The Importance of Sleep 

The importance of sleep and its effect on the body and mind is common knowledge, however, few are aware of the specific outcomes that can be a consequence of not getting enough sleep, as well as what actually constitutes as enough sleep. 

When we sleep, it allows vital parts of our body recuperate, such as our muscles and even our bones. The same goes for our brains, whilst some parts of the brain are more active when asleep than when conscious, the majority of the brain shuts down piece by piece as we slowly enter what is referred to as slow-wave sleep (SWS) which is more commonly known as ‘deep sleep’, in which all muscles are relaxed and we take deep slow breaths. During this time our brains are flushed if any toxins produced throughout the day and allowed time to recover in anticipation of the next day. But, if we are not allowing ourselves enough sleep then we aren’t allowing our brains enough time to fully recover, therefore the next day our brains won’t work at full capacity, this seems obvious enough, however what is rarely highlighted is the damage done to the brain if we are consistently not allowing enough resting time.
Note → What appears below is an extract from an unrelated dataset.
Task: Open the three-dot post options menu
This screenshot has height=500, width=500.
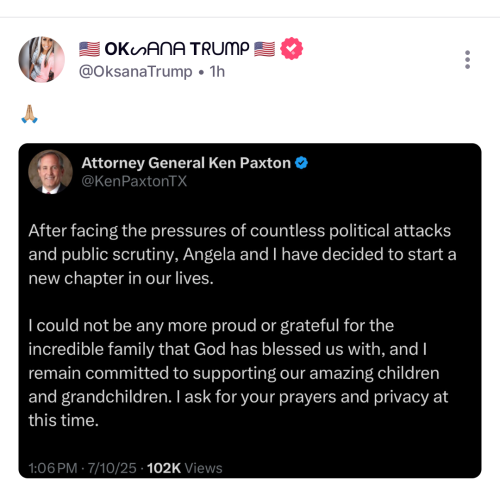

When the brain is sleep deprived, it doesn’t get the chance to flush out all of its toxins, this can lead to the brains ability to form new memories becoming impaired, and in some cases can lead to the development of Alzheimer’s disease. A lack of sleep also greatly affects ones mood, which again is linked to the brain losing cognitive function and an increase in stress due to a lack of rest. It is for these reasons that it is important to introduce a consistent nighttime routine to your day, follow the link below to see how to develop an effective nighttime routine. As well as this, consistently going to bed and getting out of bed at similar times allows the body and mind more familiarity regarding sleep, resulting in more SWS sleep and less REM (rapid eye movement) sleep, better known as ‘light sleep’.